-- EXTRACTED TEXT follows --

5 Reasons Why Phil Jackson Is Shopping Kristaps Porzingis
His reasoning is some combination of the following...
5) Phil's planting this story just to get other GMs to talk to him. Think about it: why would a team contact the Knicks if Kristaps Porzingis wasn't available? Honestly, they're the island of misfit toys -- by letting the world know that KP is on the block, Phil actually gets to have conversations about trades. If KP was as untouchable as Knicks fans would like him to be, league execs would screen Phil Jackson's calls like they were coming from a mysterious number in Ukraine. Showing his hand the way he has seems suspiciously transparent, as if he wants to make it seems as though the organization is at odds with Porzingis. This is essentially chumming the water for other GMs, who Phil can then ask for an absurd price, watch them go "GTFOH!" and then move on to a different deal involving the Knicks 8th overall pick or Carmelo Anthony. These are conversations that would never happen unless teams though KP was on the table.
4) Phil thinks Porzingis will leave in free agency. This one's a no-brainer. Why would a blossoming star want to waste his prime on the basketball equivalent of Bachelor In Paradise? More pertinently, why would he skip the exit meetings if he was happy? The writing seems to be on the wall about how much patience he has left for New York's most historically pathetic front office, and Phil's making the executive decision to deal his soon-to-be free agent stretch-four for players who will be under contract beyond 2019 (when KP will be a restricted FA). He saw what happened when Oklahoma City Thunder waited for Durant's contract season, so why risk losing his franchise player for nothing when he could trade him while he's healthy and on the up-and-up? Sure, it's the exact reason why you'd want to keep him around -- KP is really good and getting better -- but given how loaded you have to be to compete in the current NBA, there are a bumper crop of teams desperate to upgrade this offseason and Phil's right to see what they're willing to give up for a "unicorn" like Porzingis. The Knicks have been on the wrong end of lopsided trades for years, it'd be nice for once to see them convert one great player into multiple great players for a change.

-- EXTRACTED TEXT concluded --

*WORK INSTRUCTION 1*
In the article on Phil Jackson shopping Kristaps Porzingis, in what year does it say Porzingis will be a restricted free agent?
*WORK INSTRUCTION 2*
According to the Porzingis article, why would publicizing that Porzingis is on the block benefit Phil Jackson? Answer in one to three sentences.
*WORK INSTRUCTION 3*
Continue the article on Phil Jackson shopping Porzingis from where it stops.

-- INFORMATION SUPPLIED follows --

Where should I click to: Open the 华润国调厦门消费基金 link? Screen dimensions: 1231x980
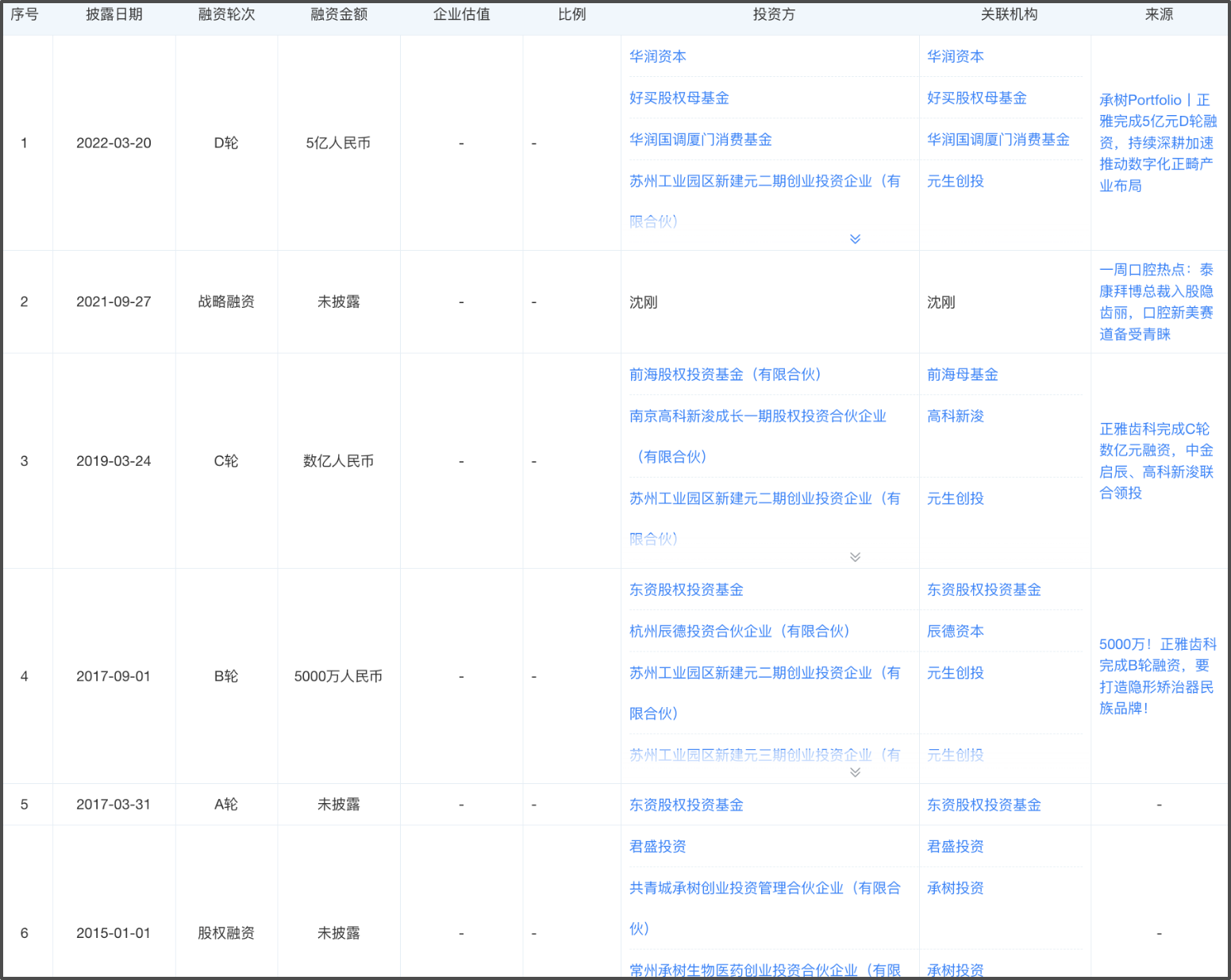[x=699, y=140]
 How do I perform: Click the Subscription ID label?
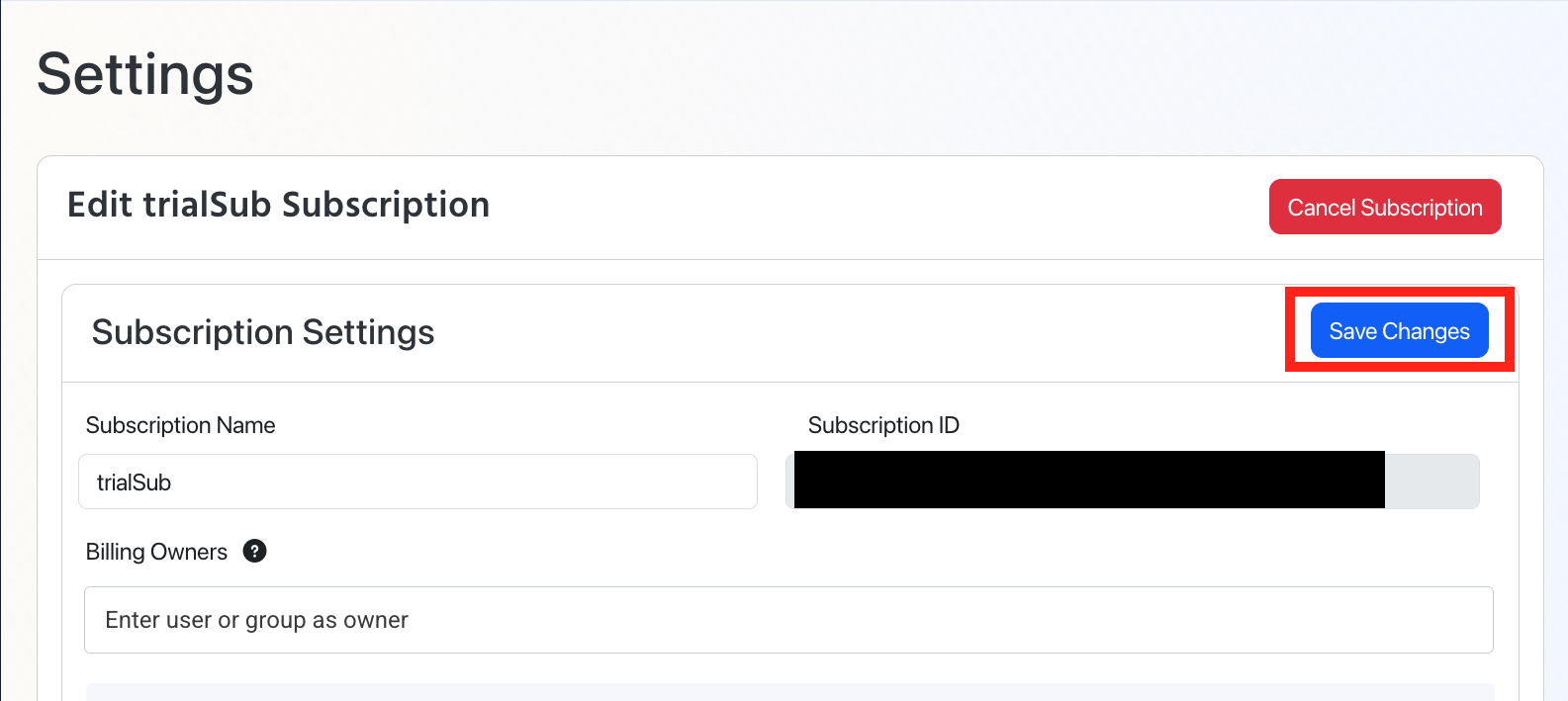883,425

-- INFORMATION SUPPLIED concluded --

*YOUR RESPONSE 1*
2019

*YOUR RESPONSE 2*
Other teams would have no reason to contact the Knicks if Porzingis weren't available, so letting the world know he is on the block gets Jackson into trade conversations. He can then ask an absurd price for Porzingis and move on to other deals involving the Knicks' 8th overall pick or Carmelo Anthony, conversations that would never happen otherwise.

*YOUR RESPONSE 3*
3) Phil wants out of his contract. The Knicks picked up the final two years on Phil's five-year, $70 million contract back in February, and owner James told Michael Kay in a radio interview that he was committed to see it “all the way to the end.” Sha...right...as if. At some point you have to wonder whether the 71-year-old executive -- who didn't want the job when the Knicks pulled him out of retirement three years ago -- is just trying to force Dolan to pick between the city's most beloved player and their much hated president. He scouts less than any major exec in the league, he doesn't go on road trips and this team is at least five years away from being competitive. Why would someone who clearly does not like his job want to stick around while it gets worse when he could entice his boss into paying him $20 million to go back to California vape hash oil? Publicly beefing with KP seems like the single best way to get fired -- hell, KP might end up going straight to Dolan and asking him to ditch Jackson (he already fired his favorite bench coach) -- and the Knicks are famous for paying NBA legends to prematurely go away (Larry Brown, Lenny Wilkins, etc.). Who doesn't like getting paid for NOT going to work?
2) Phil wants to send a message to Porzingis that he needs to recommit himself to the team if he wants to stay in New York. By coming out and telling the world that he was butthurt over KP's decision to skip exit meetings, Phil put the ball in Porzingis' court, so now he has to either A) demand a trade, B) clap back, or C) come running back with his tail between his legs. Given Jackson's history of subjugating his players through public scrutiny, I assume this kind of mind game is definitely a part of Phil's plan here. Let KP know who the boss is, much in the same way he flexed on Kobe when he came back to coach the Lakers in the late 2000s.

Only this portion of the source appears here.